July 15, 2004
Locked In Fear...
There was one pitiable incident that happened in all of our lives that forever changed things. Years ago my husband & I had newspaper routes. I had abut 400 customers and my husband had about half that many....largely because he was also working a full time job. Our kids used to take turns gong with their dad to deliver papers.
Dan was about 7 at the time.....and it was his turn to go with his father on the paper route. I was feeling particularly frustrated with Dan as he was having one of his more difficult days and nothing I did seemed to make it any better. When my husband and Dan came home from delivering the papers Dan ran and threw himself into my arms. My husband was on a raging spree...yelling...cursing...stomping around. Dan clung to me and I wrapped my arms around him not knowing what had happened or what to expect. My husband told me to pack Dan's things and put him out on the street. Well, it was November, cold, dark, and NO WAY was I going to put one of my kids out of the house.
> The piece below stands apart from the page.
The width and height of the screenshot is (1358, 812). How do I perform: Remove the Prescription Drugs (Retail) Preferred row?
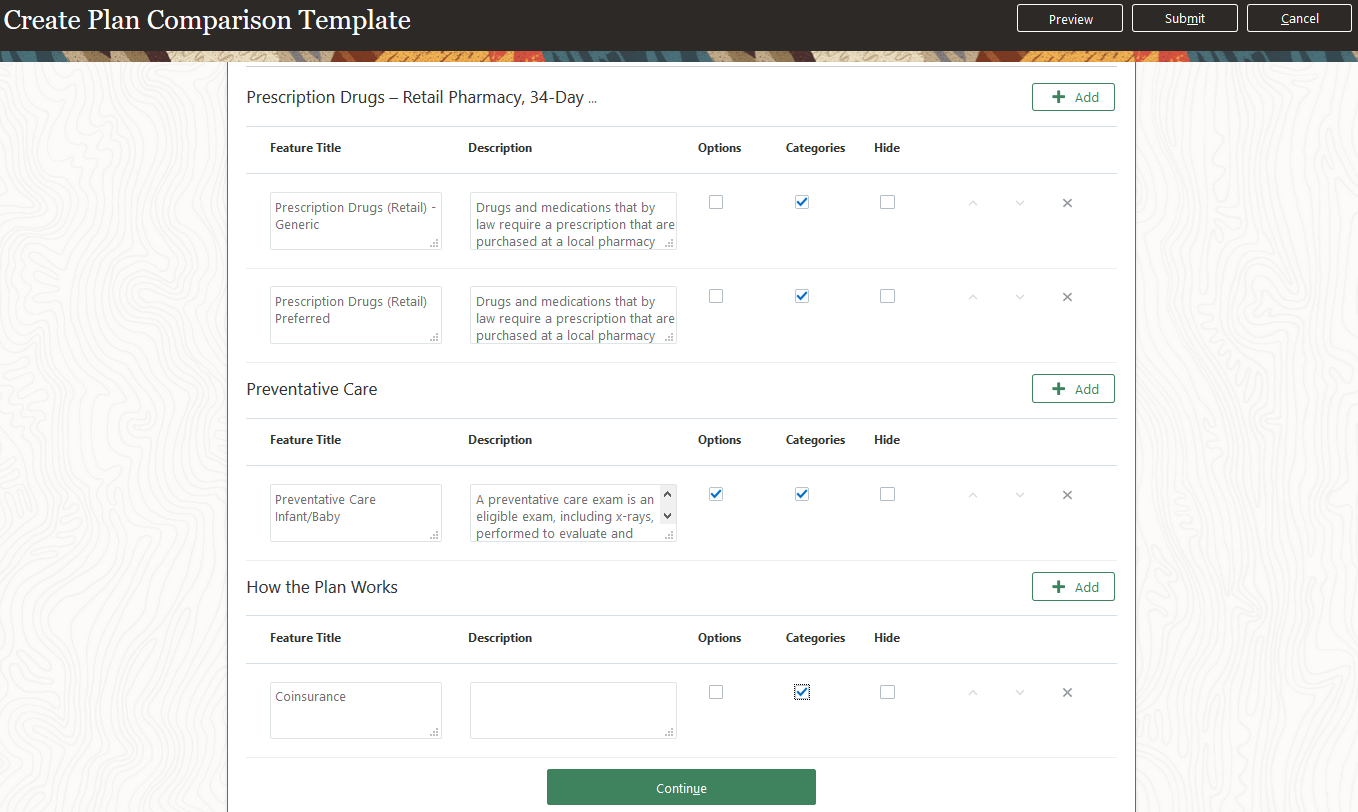click(x=1067, y=297)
So I said "no". My husband's rage turned to an even more dangerous level...I had defied him!
At one point my husband went upstairs and I thought to myself....he is getting his gun and is going to shoot us all. I was frozen to the spot and Dan was still clinging to me. Thankfully he didn't come back with the gun but was ranting and raving like crazy. This went on for days and then he finally stopped talking altogether for about a week.
During this time I got glimpses of Dans body and found him horribly bruised. His father had beaten, kicked, screamed, cursed him all during the paper route that one day. Dan now walked around with his shoulders hunched as if waiting for the next blow. At this point I took Dan in to start seeing a children's therapist. I also told my husband that if he touched Dan again he would have to go through me to get to him. and that I would call children's protective services myself if he so much as touched Dan.
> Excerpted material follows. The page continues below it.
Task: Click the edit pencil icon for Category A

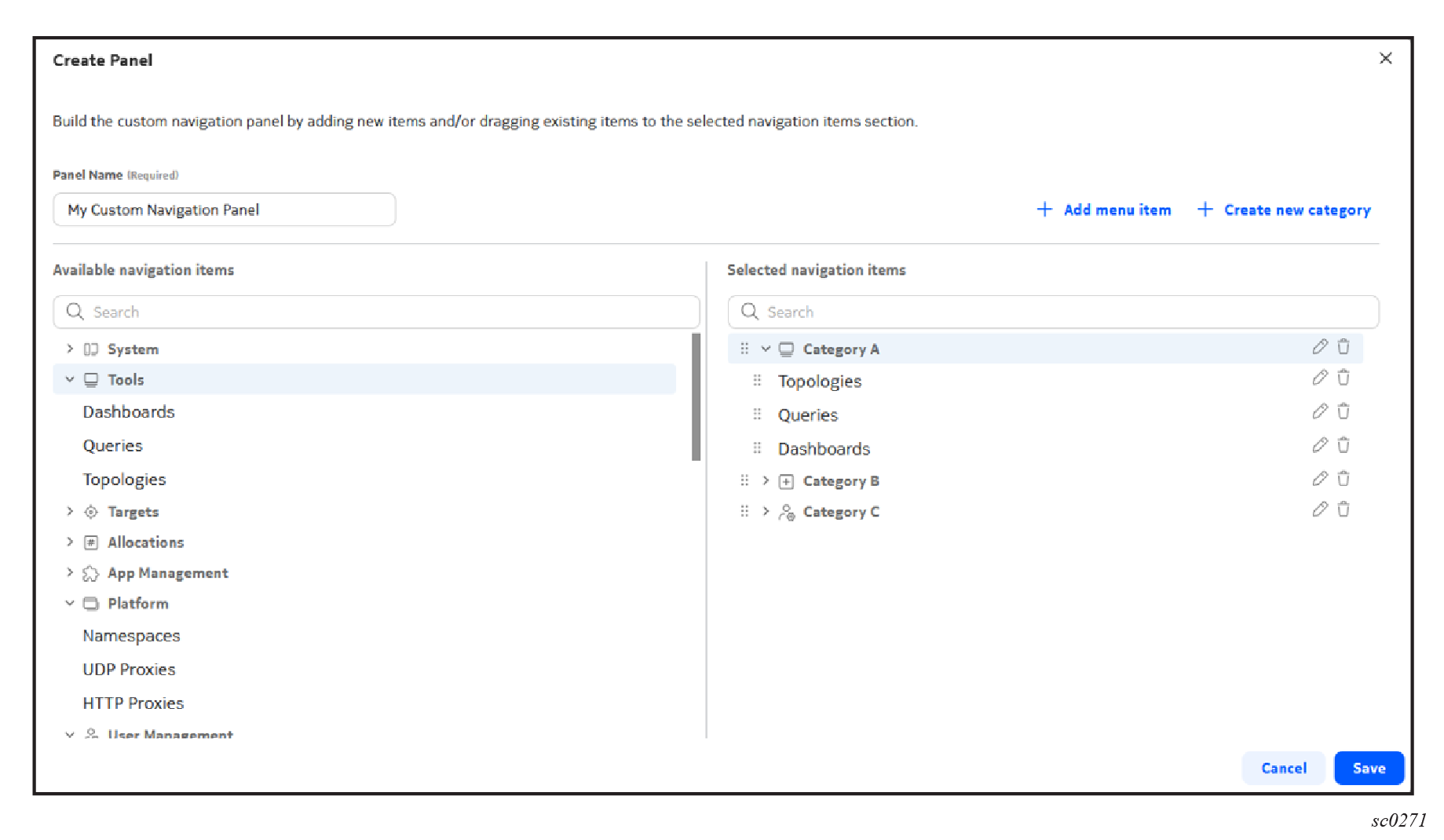Action: (1319, 347)
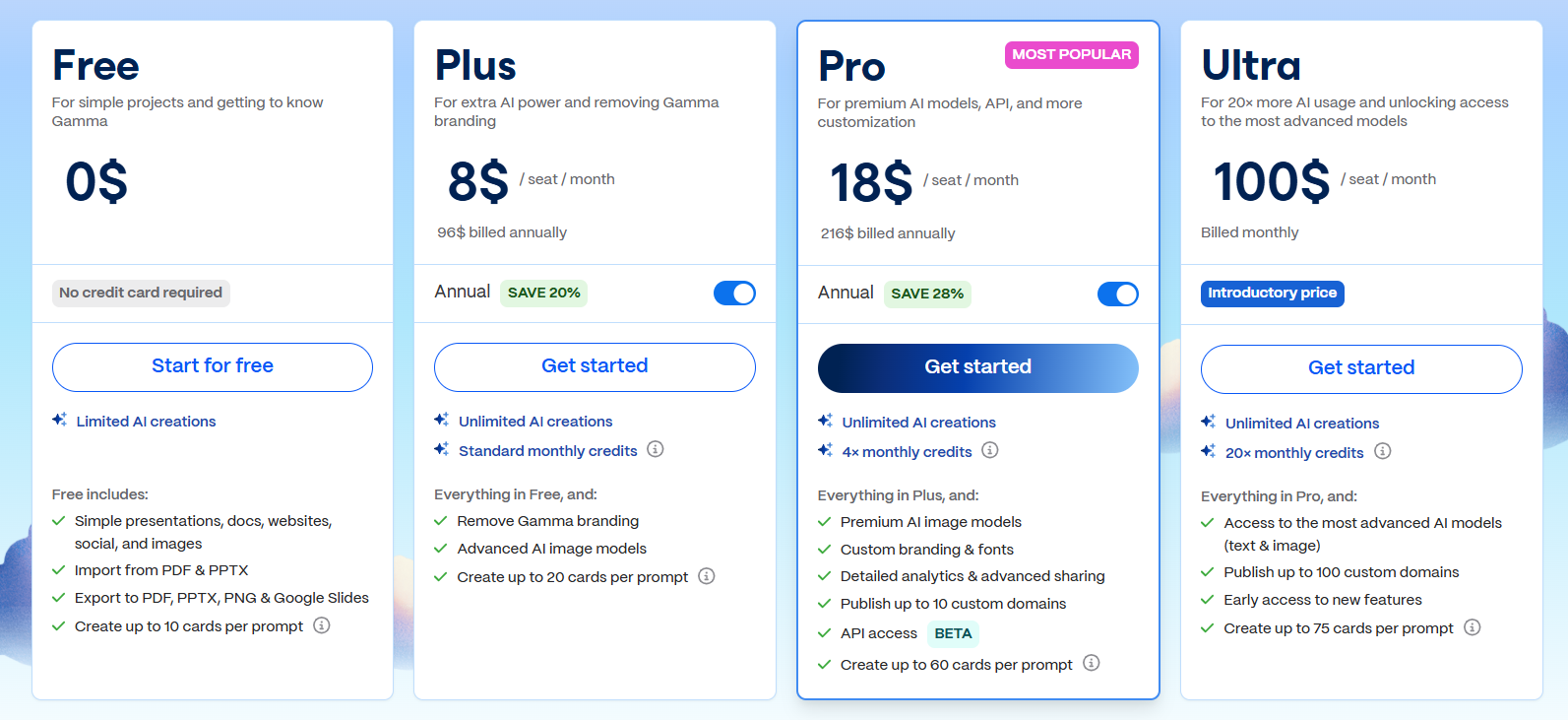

He was angry...oh was my husband angry! I was scared half to death myself. If my husband found out that I was taking Dan for therapy there would be hell to pay...but Dan needed it badly....so the risk was worth it. Unfortunately the longer Dan was in therapy it became evident that the beatings had started years ago....but he was not hit hard enough to leave any bruises...just enough to scare him half to death. Also, the beatings took place when I was gone from home. So I began to take Dan with me wherever I went in order to protect.
I admit, I was a real moron for staying with my husband.....but I was his victim too. He was abusive to me and I felt like I had to help him and that one day it would stop. So I stayed in the marriage. Looking back I wish I had left many years ago. Maybe some of Dan's mental illnesses wouldn't be so severe if I had left. I don't know...I did what I thought was the right thing at the time....but I'm afraid that I didn't do right by my son. I should have left....long ago.